++++ Exercise inputs ++++

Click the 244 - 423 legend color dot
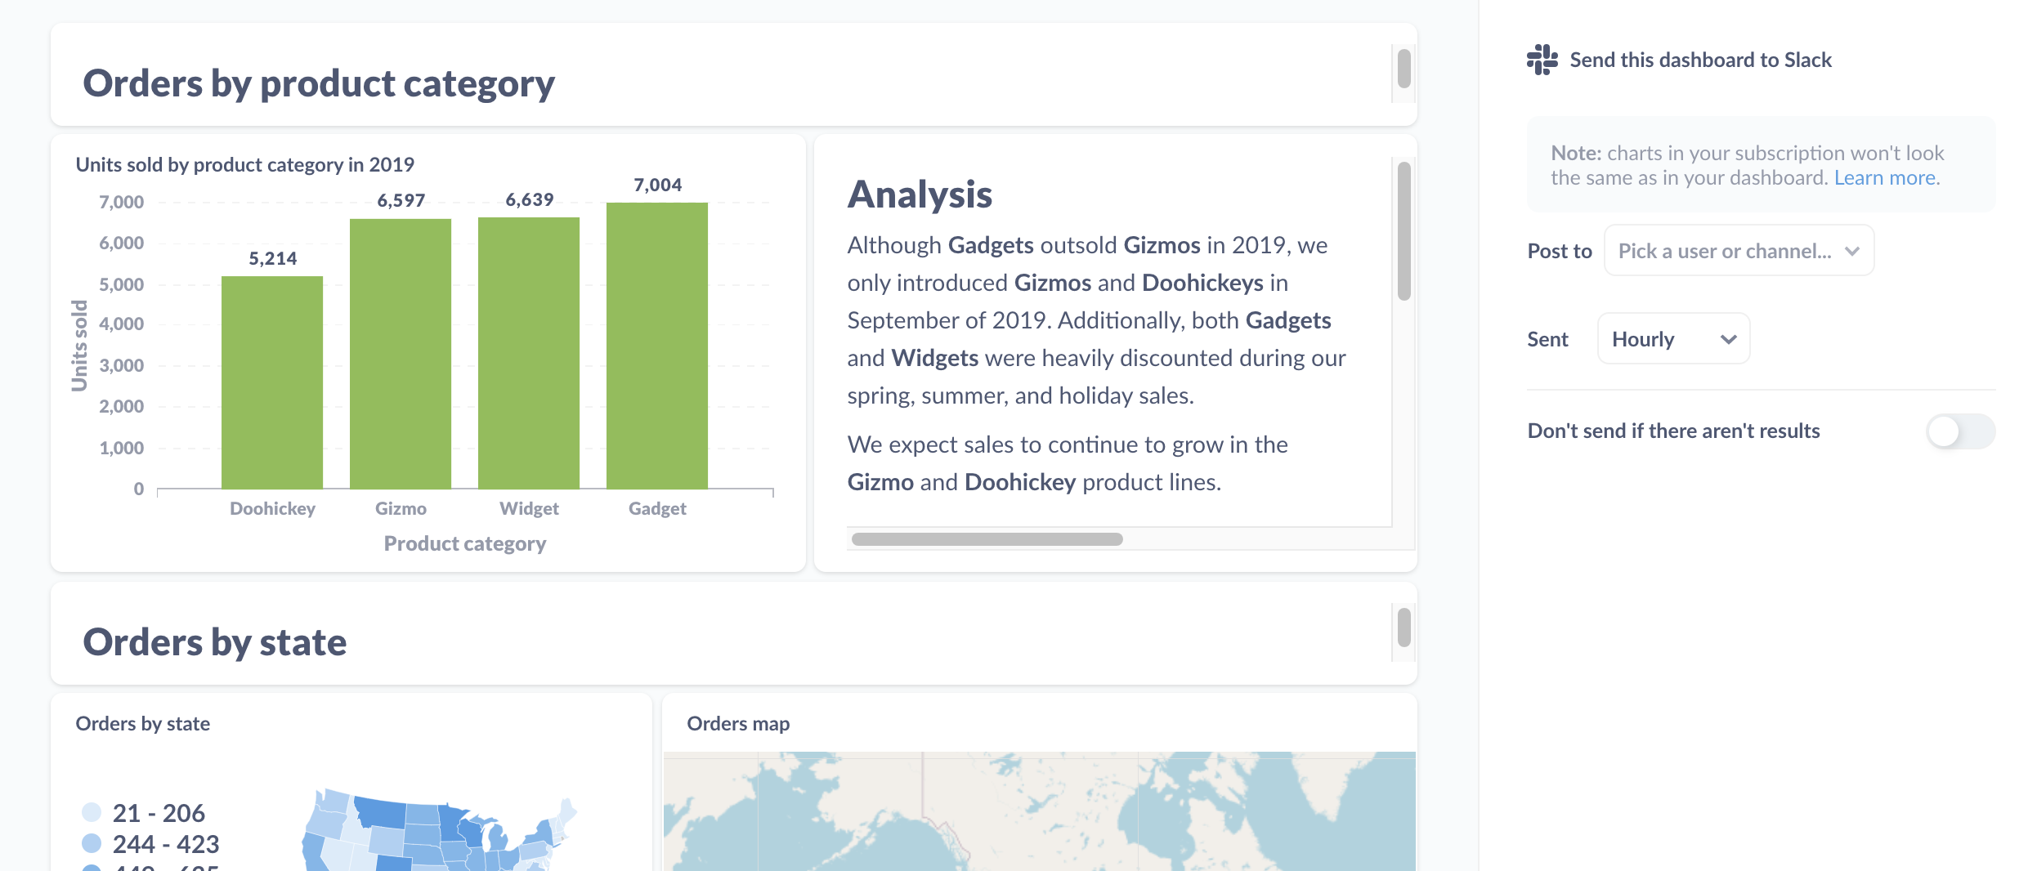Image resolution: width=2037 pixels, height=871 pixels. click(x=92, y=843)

++++
++++ Exercise inputs ++++

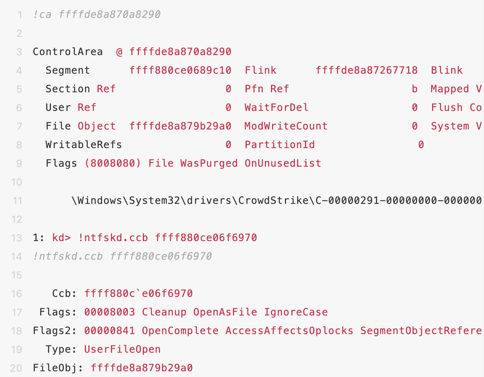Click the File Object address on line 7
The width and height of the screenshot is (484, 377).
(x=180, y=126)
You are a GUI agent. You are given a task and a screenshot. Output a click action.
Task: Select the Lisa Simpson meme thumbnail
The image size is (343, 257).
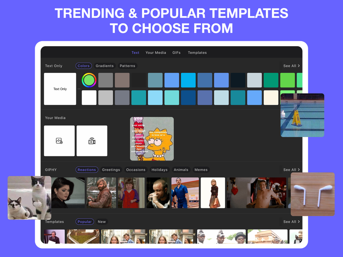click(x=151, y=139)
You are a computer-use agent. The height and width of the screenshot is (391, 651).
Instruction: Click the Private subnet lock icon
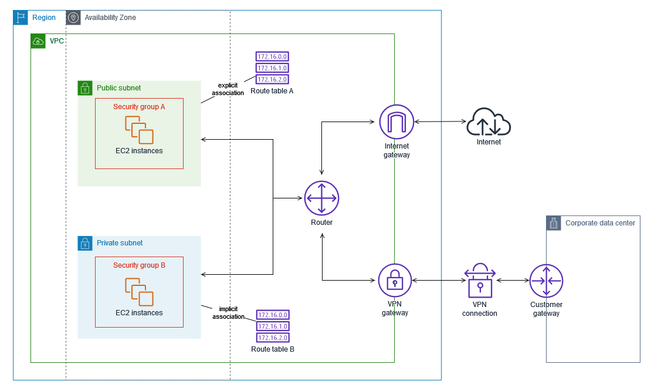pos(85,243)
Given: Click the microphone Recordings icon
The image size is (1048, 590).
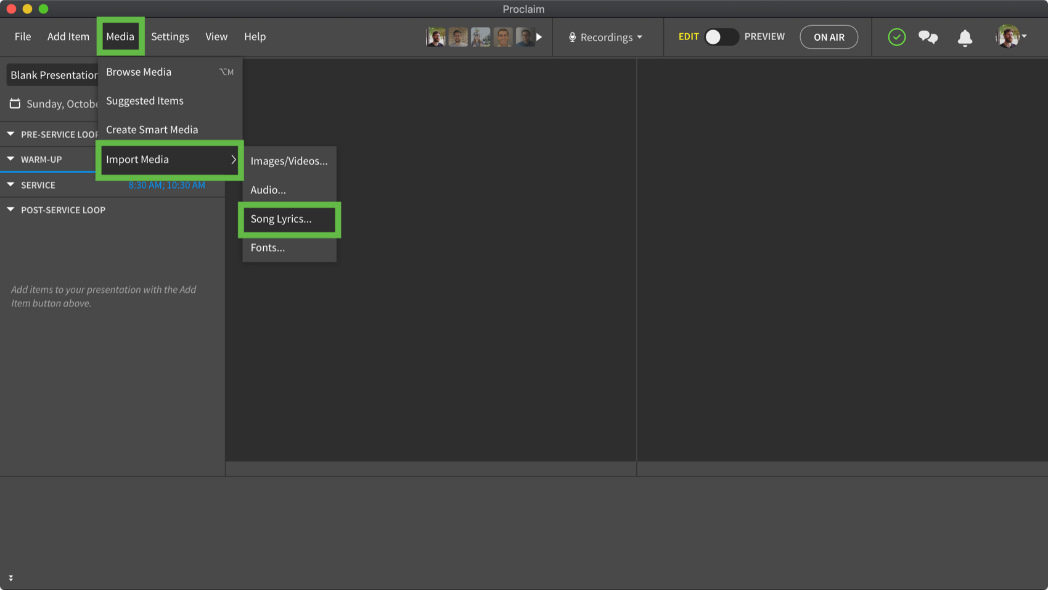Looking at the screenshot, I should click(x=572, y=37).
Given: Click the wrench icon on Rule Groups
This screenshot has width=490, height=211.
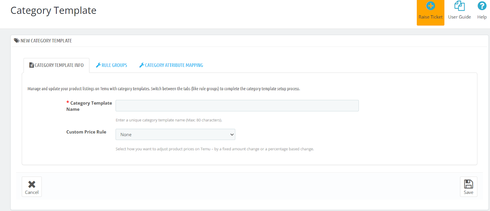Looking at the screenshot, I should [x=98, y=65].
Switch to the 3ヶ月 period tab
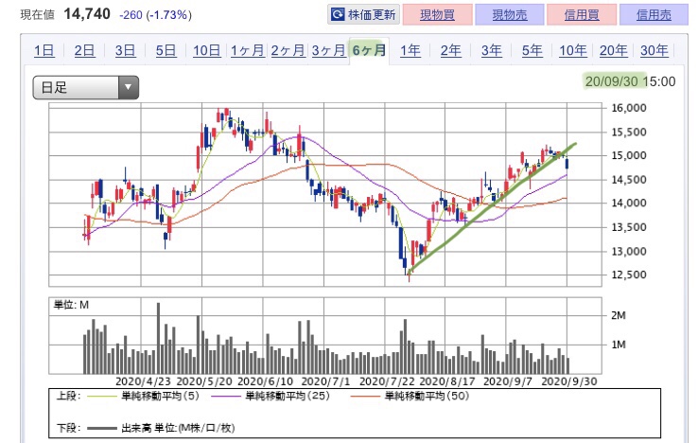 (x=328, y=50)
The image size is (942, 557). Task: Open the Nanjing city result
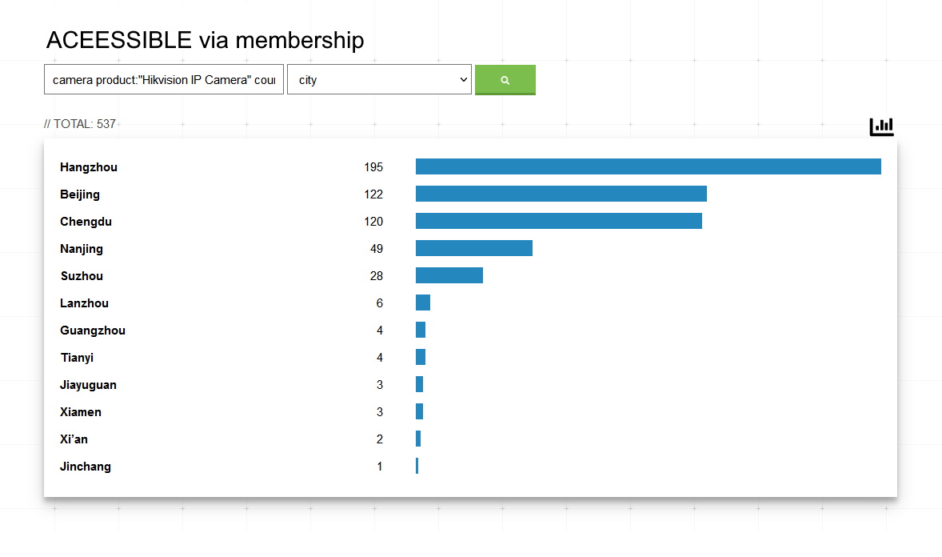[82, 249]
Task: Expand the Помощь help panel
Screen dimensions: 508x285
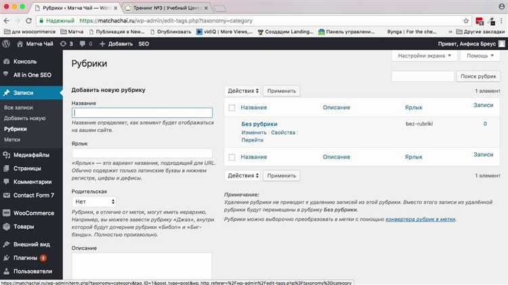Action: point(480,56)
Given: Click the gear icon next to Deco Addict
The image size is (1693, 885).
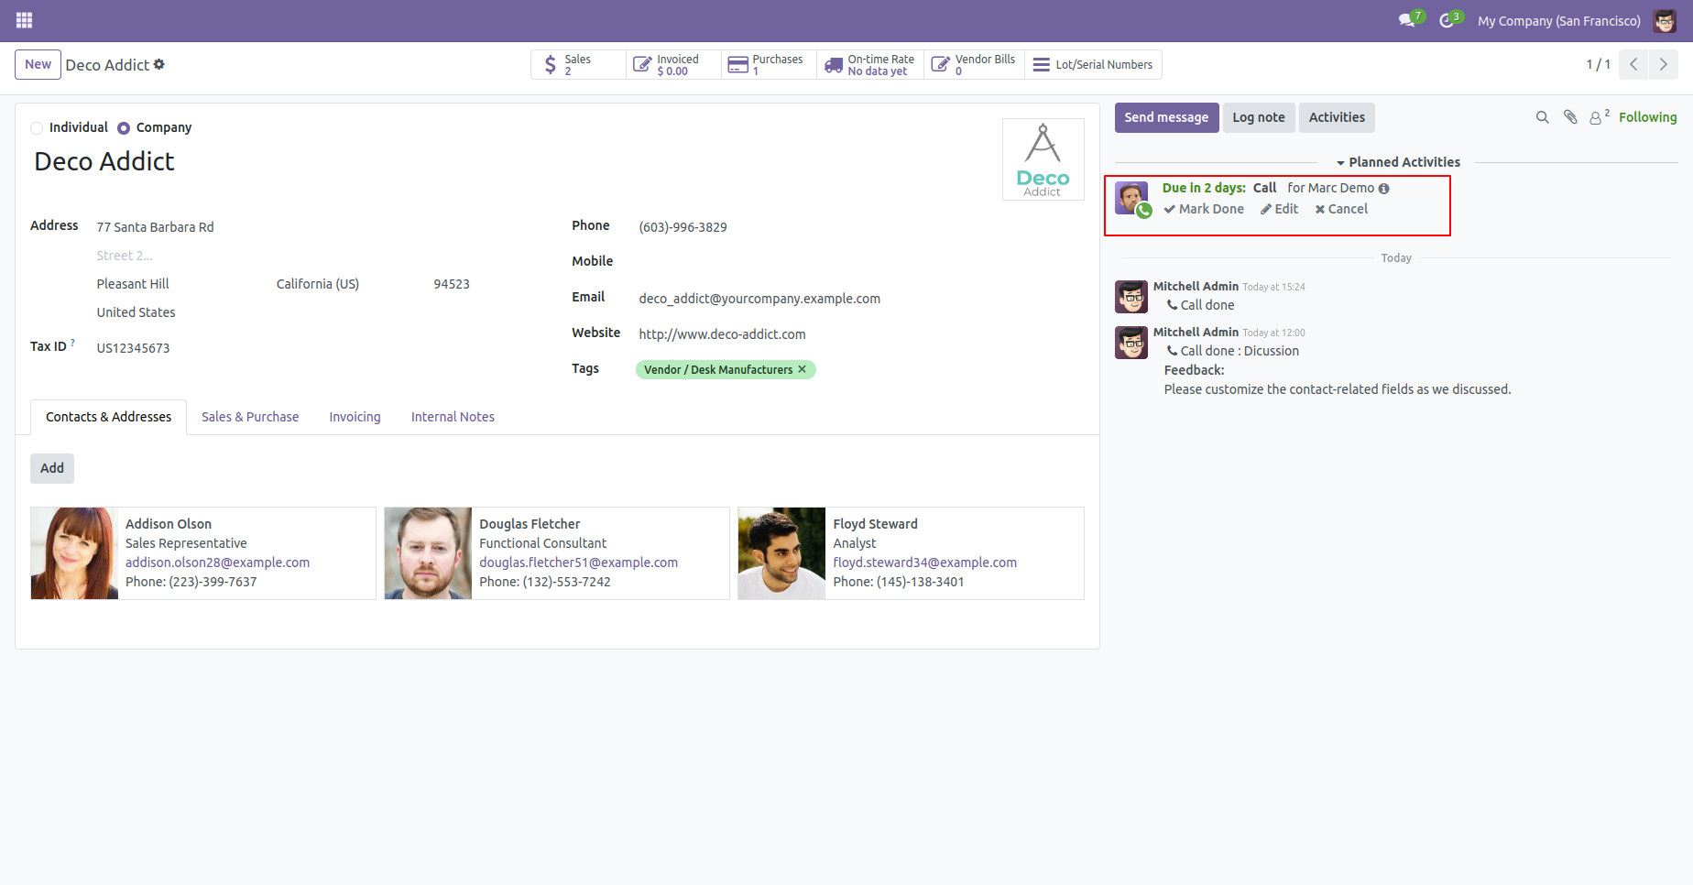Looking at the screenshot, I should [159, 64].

++++

Problem to solve ▸ Some lines above hold the word "agent". Copy all of them.

Solution ▸
You are a GUI agent. You are given a task and a screenshot. Output a click action.
You are a computer-use agent. The height and width of the screenshot is (391, 651).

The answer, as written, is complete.